Introduction

Varistors (typically MOVs) are widely used on mains lines for surge / transient protection. Under normal conditions they are passive, but when high‐voltage transients (switching surges, lightning induced, line over­voltage) occur, the varistor conducts, clamps the voltage and absorbs energy. Over time the repeated stress (especially large impulses) causes the varistor’s characteristics (e.g., breakdown/clamp voltage) to degrade. Eventually the device may fail (either catastrophically short or simply lose clamping ability).

This makes lifetime (or more precisely “service life” or “useful remaining life”) of a varistor a relevant design consideration, especially for mains protection devices expected to last many years with modest maintenance.

What happens during aging / lifetime degradation

Some of the mechanisms involved in varistor degradation include:

• Each surge/impulse event causes thermal and electrical stress in the MOV disk (or equivalent structure). Even if the device remains within spec, cumulative damage occurs.

  
  

• The varistor’s nominal clamping voltage (or breakdown voltage) slowly shifts downward (or in some cases upward) with repeated impulses, due to micro‐cracking, grain boundary changes, or heating effects see typical curves here: https://www.we-online.com/components/products/datasheet/820551406.pdf

  
  

• Leakage current may increase as the device ages, leading to higher self-heating under nominal voltage and accelerating degradation.

  
  

• Ambient temperature, duty cycle of surges, magnitude of surges, switching frequency, humidity or mechanical stress may all accelerate aging.

typical MOV derating curve :

Modelling the “life” of a varistor

When we speak of “lifetime” for a varistor, we typically mean the remaining useful service life under defined mission‐profile conditions before the varistor no longer meets its required clamp voltage, or before leakage/self-heating becomes unacceptable, or before outright failure.

A simple way to approach this is :

1. Define the mission profile

   • Mains line voltage (e.g., 230 V AC, ±10%)

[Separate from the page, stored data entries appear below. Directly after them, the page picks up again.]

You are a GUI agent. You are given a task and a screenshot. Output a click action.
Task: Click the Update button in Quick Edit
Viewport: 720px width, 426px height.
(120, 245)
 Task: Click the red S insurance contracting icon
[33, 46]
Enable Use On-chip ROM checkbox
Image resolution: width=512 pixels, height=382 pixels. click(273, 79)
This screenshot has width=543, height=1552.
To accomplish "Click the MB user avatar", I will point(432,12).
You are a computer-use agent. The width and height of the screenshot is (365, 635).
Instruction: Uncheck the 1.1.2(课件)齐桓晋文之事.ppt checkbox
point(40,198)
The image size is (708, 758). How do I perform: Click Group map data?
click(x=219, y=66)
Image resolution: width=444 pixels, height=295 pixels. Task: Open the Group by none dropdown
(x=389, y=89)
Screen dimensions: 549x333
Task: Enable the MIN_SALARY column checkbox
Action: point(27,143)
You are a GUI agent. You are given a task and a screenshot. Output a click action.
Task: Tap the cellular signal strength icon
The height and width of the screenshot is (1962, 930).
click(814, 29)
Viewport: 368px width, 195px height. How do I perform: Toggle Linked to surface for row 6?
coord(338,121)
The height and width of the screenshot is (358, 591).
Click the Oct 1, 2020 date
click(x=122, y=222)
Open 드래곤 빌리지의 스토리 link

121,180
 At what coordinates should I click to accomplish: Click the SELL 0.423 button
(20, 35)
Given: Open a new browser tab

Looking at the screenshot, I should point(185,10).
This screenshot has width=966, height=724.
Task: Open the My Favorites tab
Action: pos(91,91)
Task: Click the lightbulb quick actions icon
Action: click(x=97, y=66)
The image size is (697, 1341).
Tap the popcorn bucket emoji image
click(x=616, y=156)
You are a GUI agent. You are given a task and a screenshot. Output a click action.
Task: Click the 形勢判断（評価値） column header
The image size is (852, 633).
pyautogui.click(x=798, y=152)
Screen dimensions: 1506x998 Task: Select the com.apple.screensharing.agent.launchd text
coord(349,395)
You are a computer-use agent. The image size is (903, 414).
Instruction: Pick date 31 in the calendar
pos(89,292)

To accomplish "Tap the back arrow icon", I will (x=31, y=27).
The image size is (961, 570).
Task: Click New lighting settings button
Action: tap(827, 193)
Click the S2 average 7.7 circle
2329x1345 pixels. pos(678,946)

   • The expected number of surge events per year above a defined magnitude (e.g., 1 kV/10 µs impulses - 100A peak current).

   • The expected amplitude and energy per impulse (or worst‐case scenario).

     
     

2. Define varistor degradation per impulse

   • Based on manufacturer data (if available) or published test results: e.g., after 1,000 impulses of X kA the clamping voltage drifts by Y%.

     not all the manufacturer provide this figure, most of them provide the maximum niumber of pulses per Pulse duration and maximum current :... e.g. https://www.we-online.com/components/products/datasheet/820443211E.pdf

     
     

3. Estimate remaining life

   • Use the number of impulses per year, the amplitude/energy distribution, together with the anufacturer datasheet to estimate the maximum life time of your product.

   • defined profile.

     
     

4. Go to the tetsing lab and try!

Final remarks

• lifetime estimate is not guaranteed – it depends heavily on actual surge environment, temperature, installation, etc.

Note for Medican equipments

• Consider periodic inspection or monitoring methods (e.g., measure leakage current). on mdeical equipment the maximum leakage current is usally below 100 uA and as MOX will deteriorate the leakage will deteriorate.